*Work to do*
Rewrite these lines, swapping every "Instruction" for "Directive" and leaving everything else unchanged.
>>>>
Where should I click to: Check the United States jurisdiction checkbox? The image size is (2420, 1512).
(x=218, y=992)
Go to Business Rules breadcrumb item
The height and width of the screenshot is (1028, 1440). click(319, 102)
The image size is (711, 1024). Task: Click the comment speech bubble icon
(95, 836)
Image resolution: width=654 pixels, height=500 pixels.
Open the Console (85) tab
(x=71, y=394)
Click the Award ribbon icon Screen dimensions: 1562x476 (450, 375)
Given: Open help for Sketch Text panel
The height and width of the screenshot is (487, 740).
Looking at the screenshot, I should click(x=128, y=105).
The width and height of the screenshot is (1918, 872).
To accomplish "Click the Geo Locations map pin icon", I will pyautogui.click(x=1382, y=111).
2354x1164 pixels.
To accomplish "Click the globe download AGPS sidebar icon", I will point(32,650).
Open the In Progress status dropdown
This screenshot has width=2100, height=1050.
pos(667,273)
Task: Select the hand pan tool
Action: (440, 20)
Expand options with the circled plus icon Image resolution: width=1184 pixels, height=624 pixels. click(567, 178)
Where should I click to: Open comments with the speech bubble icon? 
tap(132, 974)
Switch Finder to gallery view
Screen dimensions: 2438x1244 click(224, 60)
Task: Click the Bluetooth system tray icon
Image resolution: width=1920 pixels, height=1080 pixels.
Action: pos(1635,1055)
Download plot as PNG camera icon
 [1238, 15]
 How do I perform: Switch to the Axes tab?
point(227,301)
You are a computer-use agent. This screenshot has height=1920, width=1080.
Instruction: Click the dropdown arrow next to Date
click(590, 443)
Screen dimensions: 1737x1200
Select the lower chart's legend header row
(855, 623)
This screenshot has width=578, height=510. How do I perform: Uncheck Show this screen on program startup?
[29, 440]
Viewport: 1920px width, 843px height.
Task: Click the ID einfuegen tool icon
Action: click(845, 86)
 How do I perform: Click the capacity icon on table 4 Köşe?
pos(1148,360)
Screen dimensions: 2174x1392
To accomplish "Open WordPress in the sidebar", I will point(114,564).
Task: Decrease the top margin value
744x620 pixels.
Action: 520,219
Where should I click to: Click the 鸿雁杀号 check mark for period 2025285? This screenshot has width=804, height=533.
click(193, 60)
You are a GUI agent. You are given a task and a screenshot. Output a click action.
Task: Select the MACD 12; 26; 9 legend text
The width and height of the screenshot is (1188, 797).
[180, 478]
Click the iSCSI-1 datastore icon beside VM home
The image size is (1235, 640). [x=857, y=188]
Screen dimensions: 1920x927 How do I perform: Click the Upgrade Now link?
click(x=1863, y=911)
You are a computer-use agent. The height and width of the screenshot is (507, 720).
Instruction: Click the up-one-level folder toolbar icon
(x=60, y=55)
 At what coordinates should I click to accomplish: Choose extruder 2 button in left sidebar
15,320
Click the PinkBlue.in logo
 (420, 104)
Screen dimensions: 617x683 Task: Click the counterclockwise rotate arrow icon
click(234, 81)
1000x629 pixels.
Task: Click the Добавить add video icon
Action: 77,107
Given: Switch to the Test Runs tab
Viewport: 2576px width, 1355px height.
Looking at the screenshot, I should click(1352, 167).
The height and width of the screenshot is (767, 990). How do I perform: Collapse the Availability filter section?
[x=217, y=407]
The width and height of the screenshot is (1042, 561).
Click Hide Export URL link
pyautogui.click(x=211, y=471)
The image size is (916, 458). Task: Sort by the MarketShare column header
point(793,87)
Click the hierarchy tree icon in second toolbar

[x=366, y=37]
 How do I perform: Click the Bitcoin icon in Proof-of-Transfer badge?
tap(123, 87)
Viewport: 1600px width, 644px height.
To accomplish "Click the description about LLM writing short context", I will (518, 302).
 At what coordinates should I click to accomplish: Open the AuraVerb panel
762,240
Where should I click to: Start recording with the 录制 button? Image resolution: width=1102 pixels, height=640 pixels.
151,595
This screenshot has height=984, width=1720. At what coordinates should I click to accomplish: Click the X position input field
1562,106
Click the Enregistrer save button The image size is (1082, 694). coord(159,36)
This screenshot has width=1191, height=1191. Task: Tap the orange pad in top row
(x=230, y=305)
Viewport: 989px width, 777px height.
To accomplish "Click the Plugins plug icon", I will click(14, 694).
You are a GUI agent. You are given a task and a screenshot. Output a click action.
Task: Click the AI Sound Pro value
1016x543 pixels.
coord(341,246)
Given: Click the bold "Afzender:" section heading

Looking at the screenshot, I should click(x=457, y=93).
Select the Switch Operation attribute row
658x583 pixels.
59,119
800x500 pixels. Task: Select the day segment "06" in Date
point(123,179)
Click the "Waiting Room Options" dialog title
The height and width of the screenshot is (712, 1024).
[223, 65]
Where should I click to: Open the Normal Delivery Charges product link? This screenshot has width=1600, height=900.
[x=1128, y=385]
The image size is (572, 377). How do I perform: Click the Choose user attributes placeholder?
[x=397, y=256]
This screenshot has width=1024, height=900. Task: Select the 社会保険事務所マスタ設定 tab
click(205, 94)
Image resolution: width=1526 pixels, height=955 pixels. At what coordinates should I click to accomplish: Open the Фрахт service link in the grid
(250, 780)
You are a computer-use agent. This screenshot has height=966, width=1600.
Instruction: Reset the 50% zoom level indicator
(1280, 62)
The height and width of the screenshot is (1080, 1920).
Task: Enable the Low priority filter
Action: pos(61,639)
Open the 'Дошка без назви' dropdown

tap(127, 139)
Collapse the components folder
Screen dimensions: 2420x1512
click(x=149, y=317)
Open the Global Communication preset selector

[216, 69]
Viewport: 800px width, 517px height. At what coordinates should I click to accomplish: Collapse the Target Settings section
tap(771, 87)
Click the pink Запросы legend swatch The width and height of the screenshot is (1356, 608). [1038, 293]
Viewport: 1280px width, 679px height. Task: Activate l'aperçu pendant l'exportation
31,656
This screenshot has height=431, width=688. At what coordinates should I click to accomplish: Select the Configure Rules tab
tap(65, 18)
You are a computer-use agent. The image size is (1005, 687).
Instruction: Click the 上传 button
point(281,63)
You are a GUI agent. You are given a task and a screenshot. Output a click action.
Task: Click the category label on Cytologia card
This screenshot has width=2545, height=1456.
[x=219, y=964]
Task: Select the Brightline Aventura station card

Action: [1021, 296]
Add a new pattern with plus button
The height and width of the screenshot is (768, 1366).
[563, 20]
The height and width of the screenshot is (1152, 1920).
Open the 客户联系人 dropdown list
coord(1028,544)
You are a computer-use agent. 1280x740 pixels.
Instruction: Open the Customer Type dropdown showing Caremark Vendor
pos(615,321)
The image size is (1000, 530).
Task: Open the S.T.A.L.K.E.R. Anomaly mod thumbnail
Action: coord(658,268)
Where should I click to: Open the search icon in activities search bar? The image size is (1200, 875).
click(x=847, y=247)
<<<<
*Full output*
Where should I click to: Check the United States jurisdiction checkbox? The image size is (2420, 1512).
(x=218, y=992)
Go to Business Rules breadcrumb item
The height and width of the screenshot is (1028, 1440). click(319, 102)
The image size is (711, 1024). Task: Click the comment speech bubble icon
(95, 836)
Image resolution: width=654 pixels, height=500 pixels.
Open the Console (85) tab
(x=71, y=394)
Click the Award ribbon icon Screen dimensions: 1562x476 (450, 375)
Given: Open help for Sketch Text panel
The height and width of the screenshot is (487, 740).
Looking at the screenshot, I should click(x=128, y=105).
The width and height of the screenshot is (1918, 872).
To accomplish "Click the Geo Locations map pin icon", I will pyautogui.click(x=1382, y=111).
2354x1164 pixels.
To accomplish "Click the globe download AGPS sidebar icon", I will point(32,650).
Open the In Progress status dropdown
This screenshot has width=2100, height=1050.
pos(667,273)
Task: Select the hand pan tool
Action: (440, 20)
Expand options with the circled plus icon Image resolution: width=1184 pixels, height=624 pixels. click(567, 178)
Where should I click to: Open comments with the speech bubble icon? 
tap(132, 974)
Switch Finder to gallery view
Screen dimensions: 2438x1244 click(224, 60)
Task: Click the Bluetooth system tray icon
Image resolution: width=1920 pixels, height=1080 pixels.
Action: pos(1635,1055)
Download plot as PNG camera icon
 [1238, 15]
 How do I perform: Switch to the Axes tab?
point(227,301)
You are a computer-use agent. This screenshot has height=1920, width=1080.
Directive: Click the dropdown arrow next to Date
click(590, 443)
Screen dimensions: 1737x1200
Select the lower chart's legend header row
(855, 623)
This screenshot has width=578, height=510. How do I perform: Uncheck Show this screen on program startup?
[29, 440]
Viewport: 1920px width, 843px height.
Task: Click the ID einfuegen tool icon
Action: click(845, 86)
 How do I perform: Click the capacity icon on table 4 Köşe?
pos(1148,360)
Screen dimensions: 2174x1392
To accomplish "Open WordPress in the sidebar", I will point(114,564).
Task: Decrease the top margin value
744x620 pixels.
Action: 520,219
Where should I click to: Click the 鸿雁杀号 check mark for period 2025285? This screenshot has width=804, height=533.
click(193, 60)
You are a GUI agent. You are given a task and a screenshot. Output a click action.
Task: Select the MACD 12; 26; 9 legend text
The width and height of the screenshot is (1188, 797).
[180, 478]
Click the iSCSI-1 datastore icon beside VM home
The image size is (1235, 640). [x=857, y=188]
Screen dimensions: 1920x927 How do I perform: Click the Upgrade Now link?
click(x=1863, y=911)
You are a computer-use agent. The height and width of the screenshot is (507, 720).
Directive: Click the up-one-level folder toolbar icon
(x=60, y=55)
 At what coordinates should I click to accomplish: Choose extruder 2 button in left sidebar
15,320
Click the PinkBlue.in logo
 (420, 104)
Screen dimensions: 617x683 Task: Click the counterclockwise rotate arrow icon
click(234, 81)
1000x629 pixels.
Task: Click the Добавить add video icon
Action: 77,107
Given: Switch to the Test Runs tab
Viewport: 2576px width, 1355px height.
Looking at the screenshot, I should click(1352, 167).
The height and width of the screenshot is (767, 990). How do I perform: Collapse the Availability filter section?
[x=217, y=407]
The width and height of the screenshot is (1042, 561).
Click Hide Export URL link
pyautogui.click(x=211, y=471)
The image size is (916, 458). Task: Sort by the MarketShare column header
point(793,87)
Click the hierarchy tree icon in second toolbar

[x=366, y=37]
 How do I perform: Click the Bitcoin icon in Proof-of-Transfer badge?
tap(123, 87)
Viewport: 1600px width, 644px height.
To accomplish "Click the description about LLM writing short context", I will (518, 302).
 At what coordinates should I click to accomplish: Open the AuraVerb panel
762,240
Where should I click to: Start recording with the 录制 button? Image resolution: width=1102 pixels, height=640 pixels.
151,595
This screenshot has height=984, width=1720. At what coordinates should I click to accomplish: Click the X position input field
1562,106
Click the Enregistrer save button The image size is (1082, 694). coord(159,36)
This screenshot has width=1191, height=1191. Task: Tap the orange pad in top row
(x=230, y=305)
Viewport: 989px width, 777px height.
To accomplish "Click the Plugins plug icon", I will click(14, 694).
You are a GUI agent. You are given a task and a screenshot. Output a click action.
Task: Click the AI Sound Pro value
1016x543 pixels.
coord(341,246)
Given: Click the bold "Afzender:" section heading

Looking at the screenshot, I should click(x=457, y=93).
Select the Switch Operation attribute row
658x583 pixels.
59,119
800x500 pixels. Task: Select the day segment "06" in Date
point(123,179)
Click the "Waiting Room Options" dialog title
The height and width of the screenshot is (712, 1024).
[223, 65]
Where should I click to: Open the Normal Delivery Charges product link? This screenshot has width=1600, height=900.
[x=1128, y=385]
The image size is (572, 377). How do I perform: Click the Choose user attributes placeholder?
[x=397, y=256]
This screenshot has width=1024, height=900. Task: Select the 社会保険事務所マスタ設定 tab
click(205, 94)
Image resolution: width=1526 pixels, height=955 pixels. At what coordinates should I click to accomplish: Open the Фрахт service link in the grid
(250, 780)
You are a computer-use agent. This screenshot has height=966, width=1600.
Directive: Reset the 50% zoom level indicator
(1280, 62)
The height and width of the screenshot is (1080, 1920).
Task: Enable the Low priority filter
Action: pos(61,639)
Open the 'Дошка без назви' dropdown

tap(127, 139)
Collapse the components folder
Screen dimensions: 2420x1512
click(x=149, y=317)
Open the Global Communication preset selector

[216, 69]
Viewport: 800px width, 517px height. At what coordinates should I click to accomplish: Collapse the Target Settings section
tap(771, 87)
Click the pink Запросы legend swatch The width and height of the screenshot is (1356, 608). [1038, 293]
Viewport: 1280px width, 679px height. Task: Activate l'aperçu pendant l'exportation
31,656
This screenshot has height=431, width=688. At what coordinates should I click to accomplish: Select the Configure Rules tab
tap(65, 18)
You are a computer-use agent. The image size is (1005, 687).
Directive: Click the 上传 button
point(281,63)
You are a GUI agent. You are given a task and a screenshot. Output a click action.
Task: Click the category label on Cytologia card
This screenshot has width=2545, height=1456.
[x=219, y=964]
Task: Select the Brightline Aventura station card

Action: [1021, 296]
Add a new pattern with plus button
The height and width of the screenshot is (768, 1366).
[563, 20]
The height and width of the screenshot is (1152, 1920).
Open the 客户联系人 dropdown list
coord(1028,544)
You are a computer-use agent. 1280x740 pixels.
Directive: Open the Customer Type dropdown showing Caremark Vendor
pos(615,321)
The image size is (1000, 530).
Task: Open the S.T.A.L.K.E.R. Anomaly mod thumbnail
Action: coord(658,268)
Where should I click to: Open the search icon in activities search bar? The image size is (1200, 875).
click(x=847, y=247)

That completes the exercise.